Requirement: Write each line again exactly as it is, from the opening line of the records below through the one containing "Task: Select the System Health heart icon", and add nothing.

--- START ---

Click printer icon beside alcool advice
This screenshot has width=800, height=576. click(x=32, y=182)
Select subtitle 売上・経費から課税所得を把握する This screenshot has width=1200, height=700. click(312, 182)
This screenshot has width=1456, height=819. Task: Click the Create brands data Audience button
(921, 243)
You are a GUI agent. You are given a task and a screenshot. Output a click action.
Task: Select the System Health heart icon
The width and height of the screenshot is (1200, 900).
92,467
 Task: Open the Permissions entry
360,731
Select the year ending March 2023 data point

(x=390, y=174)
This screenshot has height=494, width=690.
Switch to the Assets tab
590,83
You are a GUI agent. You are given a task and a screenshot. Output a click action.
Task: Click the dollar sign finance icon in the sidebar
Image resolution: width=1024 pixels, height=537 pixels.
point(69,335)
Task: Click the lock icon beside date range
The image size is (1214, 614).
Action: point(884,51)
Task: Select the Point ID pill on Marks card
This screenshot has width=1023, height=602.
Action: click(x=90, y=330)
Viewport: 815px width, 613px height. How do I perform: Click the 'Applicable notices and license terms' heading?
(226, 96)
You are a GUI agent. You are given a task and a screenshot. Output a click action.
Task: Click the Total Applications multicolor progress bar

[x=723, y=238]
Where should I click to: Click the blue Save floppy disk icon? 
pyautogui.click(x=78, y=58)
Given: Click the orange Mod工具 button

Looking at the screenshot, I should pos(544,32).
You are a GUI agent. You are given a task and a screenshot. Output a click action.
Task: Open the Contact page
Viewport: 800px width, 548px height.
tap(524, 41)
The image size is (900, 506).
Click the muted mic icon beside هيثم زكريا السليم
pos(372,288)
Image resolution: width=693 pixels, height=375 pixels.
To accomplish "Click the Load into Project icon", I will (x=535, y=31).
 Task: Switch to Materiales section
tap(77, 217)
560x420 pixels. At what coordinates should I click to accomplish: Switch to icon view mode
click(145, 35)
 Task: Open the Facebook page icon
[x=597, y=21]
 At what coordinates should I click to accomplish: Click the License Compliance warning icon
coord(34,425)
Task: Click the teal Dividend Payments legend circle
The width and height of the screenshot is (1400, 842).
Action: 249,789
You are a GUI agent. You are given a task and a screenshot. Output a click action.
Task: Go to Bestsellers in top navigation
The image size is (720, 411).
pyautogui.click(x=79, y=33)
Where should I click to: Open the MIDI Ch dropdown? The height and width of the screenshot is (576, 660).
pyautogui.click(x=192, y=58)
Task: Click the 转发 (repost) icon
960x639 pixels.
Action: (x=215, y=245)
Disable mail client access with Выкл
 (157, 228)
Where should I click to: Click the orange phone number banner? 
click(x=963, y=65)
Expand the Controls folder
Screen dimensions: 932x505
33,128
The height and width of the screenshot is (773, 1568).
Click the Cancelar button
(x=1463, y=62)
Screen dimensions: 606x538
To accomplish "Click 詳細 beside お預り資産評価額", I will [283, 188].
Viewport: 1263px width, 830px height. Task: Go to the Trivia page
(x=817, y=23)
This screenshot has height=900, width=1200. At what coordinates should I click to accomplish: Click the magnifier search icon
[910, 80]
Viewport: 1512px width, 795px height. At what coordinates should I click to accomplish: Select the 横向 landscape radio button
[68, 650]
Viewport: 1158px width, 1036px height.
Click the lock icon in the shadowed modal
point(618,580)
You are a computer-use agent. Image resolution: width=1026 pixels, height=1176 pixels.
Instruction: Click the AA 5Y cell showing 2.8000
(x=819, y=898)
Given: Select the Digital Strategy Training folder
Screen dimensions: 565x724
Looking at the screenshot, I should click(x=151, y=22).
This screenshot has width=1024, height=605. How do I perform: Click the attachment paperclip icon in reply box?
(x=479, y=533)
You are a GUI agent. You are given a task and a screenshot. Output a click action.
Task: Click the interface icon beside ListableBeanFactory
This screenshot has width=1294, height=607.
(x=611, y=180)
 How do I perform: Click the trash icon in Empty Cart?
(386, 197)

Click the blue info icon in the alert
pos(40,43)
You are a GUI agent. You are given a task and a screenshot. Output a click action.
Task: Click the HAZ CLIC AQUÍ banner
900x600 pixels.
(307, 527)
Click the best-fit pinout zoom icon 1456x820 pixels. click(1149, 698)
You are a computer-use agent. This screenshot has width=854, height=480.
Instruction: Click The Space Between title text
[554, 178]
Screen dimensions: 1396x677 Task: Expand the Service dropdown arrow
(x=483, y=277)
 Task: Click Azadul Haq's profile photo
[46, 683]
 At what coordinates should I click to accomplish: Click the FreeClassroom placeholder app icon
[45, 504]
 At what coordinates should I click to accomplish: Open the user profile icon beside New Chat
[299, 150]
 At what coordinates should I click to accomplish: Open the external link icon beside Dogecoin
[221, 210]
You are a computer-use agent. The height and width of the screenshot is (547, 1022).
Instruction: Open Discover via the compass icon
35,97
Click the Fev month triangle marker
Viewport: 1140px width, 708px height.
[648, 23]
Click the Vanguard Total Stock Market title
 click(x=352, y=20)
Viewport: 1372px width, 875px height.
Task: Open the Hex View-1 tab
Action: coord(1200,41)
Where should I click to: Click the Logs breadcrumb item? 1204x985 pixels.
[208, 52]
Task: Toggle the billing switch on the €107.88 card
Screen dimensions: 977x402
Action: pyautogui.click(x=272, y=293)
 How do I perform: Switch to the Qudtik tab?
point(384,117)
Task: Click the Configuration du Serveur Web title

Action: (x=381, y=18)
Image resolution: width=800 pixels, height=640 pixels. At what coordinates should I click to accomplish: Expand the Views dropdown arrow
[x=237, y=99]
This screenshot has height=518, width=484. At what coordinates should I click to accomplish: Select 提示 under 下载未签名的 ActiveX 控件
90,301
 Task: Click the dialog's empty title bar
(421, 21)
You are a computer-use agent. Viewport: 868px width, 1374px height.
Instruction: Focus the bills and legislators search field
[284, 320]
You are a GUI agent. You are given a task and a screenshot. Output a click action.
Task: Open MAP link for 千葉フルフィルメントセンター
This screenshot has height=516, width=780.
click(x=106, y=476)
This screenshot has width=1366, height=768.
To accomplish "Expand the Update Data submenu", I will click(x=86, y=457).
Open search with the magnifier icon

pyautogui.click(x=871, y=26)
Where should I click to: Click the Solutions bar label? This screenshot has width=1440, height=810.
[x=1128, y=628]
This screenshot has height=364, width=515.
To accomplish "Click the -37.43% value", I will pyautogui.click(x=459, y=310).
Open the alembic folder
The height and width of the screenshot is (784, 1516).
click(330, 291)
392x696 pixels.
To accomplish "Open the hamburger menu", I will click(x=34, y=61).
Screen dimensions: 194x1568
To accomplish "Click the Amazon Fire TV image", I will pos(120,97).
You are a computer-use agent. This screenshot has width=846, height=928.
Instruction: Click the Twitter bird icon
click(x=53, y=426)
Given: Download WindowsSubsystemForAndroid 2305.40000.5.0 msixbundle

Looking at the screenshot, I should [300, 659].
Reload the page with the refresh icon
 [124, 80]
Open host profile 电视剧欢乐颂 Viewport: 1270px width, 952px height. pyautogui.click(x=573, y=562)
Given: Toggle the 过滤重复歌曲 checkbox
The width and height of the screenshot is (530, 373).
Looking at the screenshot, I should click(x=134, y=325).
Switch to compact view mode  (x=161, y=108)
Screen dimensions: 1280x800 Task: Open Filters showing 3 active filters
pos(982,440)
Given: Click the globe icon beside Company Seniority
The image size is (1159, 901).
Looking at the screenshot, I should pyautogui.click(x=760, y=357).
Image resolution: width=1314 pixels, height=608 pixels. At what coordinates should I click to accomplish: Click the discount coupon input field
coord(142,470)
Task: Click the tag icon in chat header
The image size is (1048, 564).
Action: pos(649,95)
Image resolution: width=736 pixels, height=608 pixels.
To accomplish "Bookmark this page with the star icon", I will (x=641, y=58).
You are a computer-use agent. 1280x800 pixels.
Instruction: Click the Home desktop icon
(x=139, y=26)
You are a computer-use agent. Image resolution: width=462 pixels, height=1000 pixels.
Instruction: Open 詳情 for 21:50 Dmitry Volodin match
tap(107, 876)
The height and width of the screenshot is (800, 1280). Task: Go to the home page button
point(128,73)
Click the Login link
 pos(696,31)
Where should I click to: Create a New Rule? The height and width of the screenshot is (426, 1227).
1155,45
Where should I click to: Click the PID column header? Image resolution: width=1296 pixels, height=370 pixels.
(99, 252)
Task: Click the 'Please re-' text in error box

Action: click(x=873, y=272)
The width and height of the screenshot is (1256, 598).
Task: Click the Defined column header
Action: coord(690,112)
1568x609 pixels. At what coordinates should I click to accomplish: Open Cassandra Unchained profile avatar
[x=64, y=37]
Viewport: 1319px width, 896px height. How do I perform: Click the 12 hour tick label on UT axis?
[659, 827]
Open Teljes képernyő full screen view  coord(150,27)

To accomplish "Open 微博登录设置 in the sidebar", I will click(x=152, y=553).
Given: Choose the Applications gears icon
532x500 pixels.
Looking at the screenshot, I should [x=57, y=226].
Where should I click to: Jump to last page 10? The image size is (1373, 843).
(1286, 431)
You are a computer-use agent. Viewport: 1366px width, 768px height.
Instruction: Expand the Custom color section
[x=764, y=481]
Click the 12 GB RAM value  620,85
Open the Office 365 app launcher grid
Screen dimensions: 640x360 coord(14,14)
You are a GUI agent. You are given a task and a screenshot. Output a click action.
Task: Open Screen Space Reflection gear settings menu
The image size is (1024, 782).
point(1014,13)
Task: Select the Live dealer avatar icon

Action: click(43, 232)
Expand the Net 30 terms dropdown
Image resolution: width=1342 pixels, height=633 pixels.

--- END ---

Result below:
Click printer icon beside alcool advice
This screenshot has width=800, height=576. click(x=32, y=182)
Select subtitle 売上・経費から課税所得を把握する This screenshot has width=1200, height=700. click(312, 182)
This screenshot has width=1456, height=819. Task: Click the Create brands data Audience button
(921, 243)
You are a GUI agent. You are given a task and a screenshot. Output a click action.
Task: Select the System Health heart icon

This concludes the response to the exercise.